[Pythonmac-SIG] needed: simple gui toolkit with "japaneseinput" support

Ronald Oussoren ronaldoussoren at mac.com
Mon Apr 10 23:43:35 CEST 2006


On 10-apr-2006, at 23:21, Kent Quirk wrote:

>
> -----Original Message-----
> From: Ronald Oussoren [mailto:ronaldoussoren at mac.com]
> Sent: Monday, April 10, 2006 4:42 PM
> To: Kent Quirk
> Cc: Dethe Elza; Gábor Farkas; pythonmac-sig at python.org
> Subject: Re: [Pythonmac-SIG] needed: simple gui toolkit with  
> "japaneseinput" support
>
> <snip>
>
>>> I get the impression that for those who've used Cocoa and prefer
>>> Python, it's a breath of fresh air...but for those who've not been
>>> swimming in a vat of Cocoa, it's not quite so appetizing.
>
>> And to second Dethe: I'm also a python programmer that likes Cocoa.
>> Heck, I wrote[1] PyObjC because I wanted to use Cocoa from Python.
>
> Which is kinda the point -- you already knew Cocoa and wanted to  
> use it in a different context.

Mhhh, I'll have to do more proofreading before I sent out mail. I  
didn't know Cocoa when I wrote PyObjC, I wrote PyObjC because Cocoa  
seemed to be the best way to write OSX applications at the time  
(which was when OSX 10.0 was bleeding edge) and I prefer to program  
in Python.  I actually learned Objective-C while writing PyObjC.

>
> I don't wish to argue about what's "really" easy or difficult about  
> Cocoa. I was trying to point out that people who don't use Cocoa  
> already, coming at it from Python, find several things about Cocoa  
> to be alien and difficult. And attempting to read and use Cocoa's  
> documentation requires that you already "get" Cocoa, and understand  
> the logic behind such things as two-stage object creation.

Sadly enough that's also true for someone that tries to learn  
Objective-C for wring Ccooa programs.
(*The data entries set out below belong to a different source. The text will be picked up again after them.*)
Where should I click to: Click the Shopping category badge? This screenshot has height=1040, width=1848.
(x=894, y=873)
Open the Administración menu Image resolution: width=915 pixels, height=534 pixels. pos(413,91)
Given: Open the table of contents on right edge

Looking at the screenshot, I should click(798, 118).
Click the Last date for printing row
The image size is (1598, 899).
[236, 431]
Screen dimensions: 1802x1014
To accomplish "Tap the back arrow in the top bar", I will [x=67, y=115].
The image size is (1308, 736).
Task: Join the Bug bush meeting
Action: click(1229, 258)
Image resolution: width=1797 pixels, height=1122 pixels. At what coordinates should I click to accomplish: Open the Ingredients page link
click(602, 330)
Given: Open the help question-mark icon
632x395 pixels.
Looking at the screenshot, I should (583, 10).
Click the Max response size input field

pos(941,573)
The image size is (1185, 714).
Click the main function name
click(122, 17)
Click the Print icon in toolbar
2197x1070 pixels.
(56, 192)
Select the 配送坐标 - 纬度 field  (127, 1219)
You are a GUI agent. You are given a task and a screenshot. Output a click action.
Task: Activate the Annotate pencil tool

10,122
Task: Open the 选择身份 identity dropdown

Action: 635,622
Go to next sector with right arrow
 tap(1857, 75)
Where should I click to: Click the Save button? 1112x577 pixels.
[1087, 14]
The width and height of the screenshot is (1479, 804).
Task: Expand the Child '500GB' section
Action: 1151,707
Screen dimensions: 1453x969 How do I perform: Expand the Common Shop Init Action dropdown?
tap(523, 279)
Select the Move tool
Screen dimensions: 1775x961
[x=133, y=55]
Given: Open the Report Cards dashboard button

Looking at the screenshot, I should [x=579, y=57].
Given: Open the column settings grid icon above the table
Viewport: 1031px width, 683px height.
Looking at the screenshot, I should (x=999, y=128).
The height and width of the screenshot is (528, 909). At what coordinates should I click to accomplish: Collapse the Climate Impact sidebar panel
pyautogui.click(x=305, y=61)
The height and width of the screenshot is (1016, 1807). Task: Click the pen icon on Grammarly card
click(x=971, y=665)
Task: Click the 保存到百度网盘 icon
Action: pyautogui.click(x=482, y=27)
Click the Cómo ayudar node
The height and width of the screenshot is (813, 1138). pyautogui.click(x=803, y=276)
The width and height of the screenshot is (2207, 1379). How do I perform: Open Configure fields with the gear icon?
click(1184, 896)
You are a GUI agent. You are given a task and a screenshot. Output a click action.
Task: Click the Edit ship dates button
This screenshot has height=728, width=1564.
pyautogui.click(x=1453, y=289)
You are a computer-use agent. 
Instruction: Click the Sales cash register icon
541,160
There's not much documentation  
that explains the right programming model for Cocoa applications,  
which means you'll often be stuck in increasingly complex code until  
you stumble across the way the framework designers intended you to  
write your code in the first place and most complexity disappears.

>
> I'm really not disparaging Cocoa at all as a development platform.  
> I'm merely trying to point out the impedance mismatch between it  
> and Python. Sometimes people forget how much they had to learn. For  
> people experienced in Cocoa and already familiar with it, the  
> similarities are far more important than the differences, and  
> PyObjC is a wonderful tool. But for users unfamiliar with Cocoa and  
> possibly unfamiliar with the Mac, the learning curve can be  
> formidable.
>

There's definitely a learning curve, but I don't think it is too  
steep and once you've climbed it you have a very powerfull framework  
to write native applications. I'm still amazed at how close the  
object models of Python and Objective-C/Cocoa are.